Unter diesen Umständen könne eine Verpflichtung des Staates nach Art 8 EMRK zum Schutz des guten Rufs des Beschwerdeführers dann entstehen, wenn die Aussagen über das nach Art 10 EMRK akzeptable Maß hinausgingen. Das kann der EGMR hier aber nicht feststellen. Die nationalen Gerichte hatten den spielerischen und respektlosen Stil der Sendung und den dort üblichen Humor berücksichtigt und waren zum Ergebnis gekommen, dass eine verständige Person den "Witz" nicht als Beleidigung/üble Nachrede ansehen würden, weil er auf das Verhalten des Beschwerdeführers und seine Ausdrucksweise abgezielt habe. Eine Einschränkung der Meinungsäußerungsfreiheit zum Schutz des Rufs des Beschwerdeführers wäre in diesem Fall unverhältnismäßig gewesen.

- Zu Artikel 14 EMRK
Auch das Verbot der Diskriminierung nach Art 14 EMRK wurde nicht verletzt: Der EGMR hielt dazu fest, dass sich die nationalen Gerichte mit der farbenfrohen Kleidung des Beschwerdeführers befasst hatten und mit den TV-Shows, die er moderierte und die vorwiegend von Frauen gesehen wurden. Es gäbe keine Anhaltspunkte dafür, dass die Gerichte zu einem anderen Ergebnis gekommen wären, wenn der Beschwerdeführer nicht homosexuell wäre (was an sich ein schwaches Argument ist, weil der Beschwerdeführer ja gerade der Auffassung war, dass ein derartiger "Witz" bei nicht homosexuellen Moderatoren nicht gemacht worden wäre). Der EGMR kommt jedenfalls zum Ergebnis, dass die Entscheidung, keine Strafverfolgung einzuleiten, durch das Ergebnis einer Abwägung zwischen den nach Art 8 und Art 10 EMRK geschützten Interessen bestimmt war und die Homosexualität des Beschwerdeführers dabei keine Rolle spielte.

Zusammengefasst:
Dass in Late-Night Shows respektlose Witzchen gemacht werden, muss man als Betroffener, wenn man eine "public figure" ist, schon aushalten - jedenfalls wenn es einen entsprechenden Anknüpfungspunkt gibt (wie hier den "femininen" Kleidungsstil des Betroffenen).

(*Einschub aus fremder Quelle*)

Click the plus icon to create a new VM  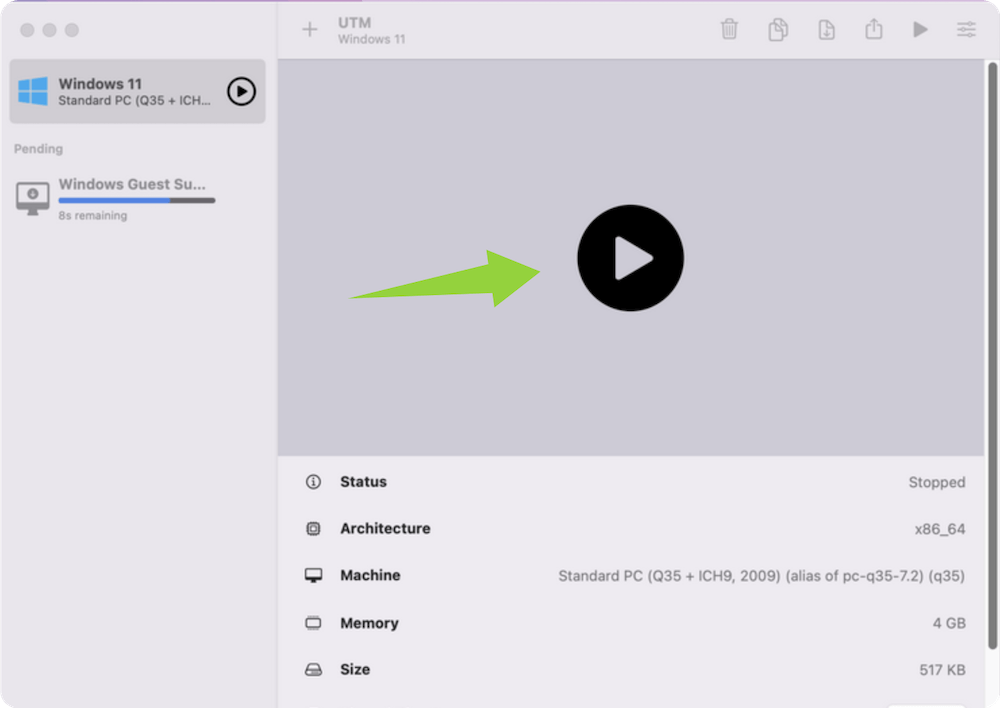pos(310,30)
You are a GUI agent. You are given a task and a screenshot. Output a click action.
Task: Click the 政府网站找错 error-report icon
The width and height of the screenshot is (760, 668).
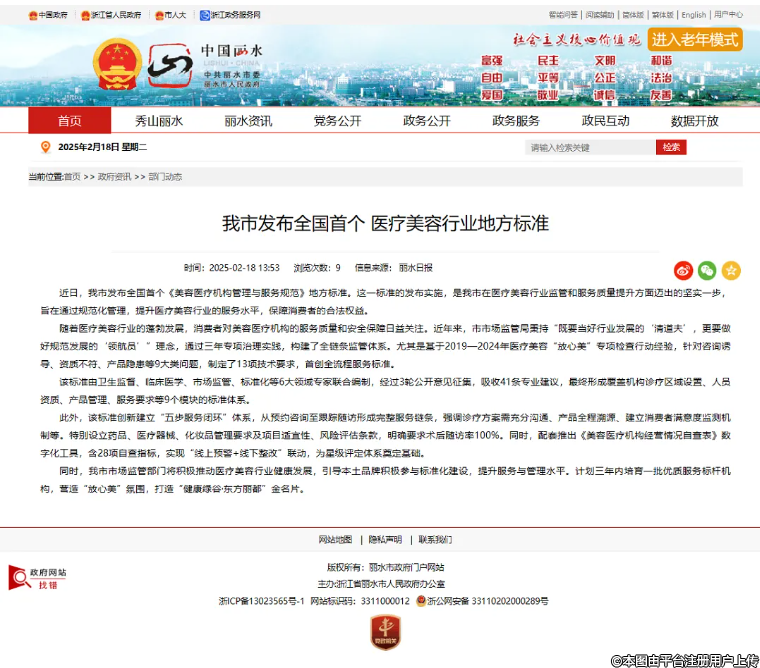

Update 03.04.2016: siehe nun auch den Beitrag von Hugh Tomlinson auf Inforrm's Blog.

1 comment :

Christian said...

Das Strafrecht ist das schärfste Schwert des Rechtsstaats. Das allein hätte m. E. genügt, die Beschwerde abzuweisen. Gute Analyse der Entscheidung, vielen Dank dafür!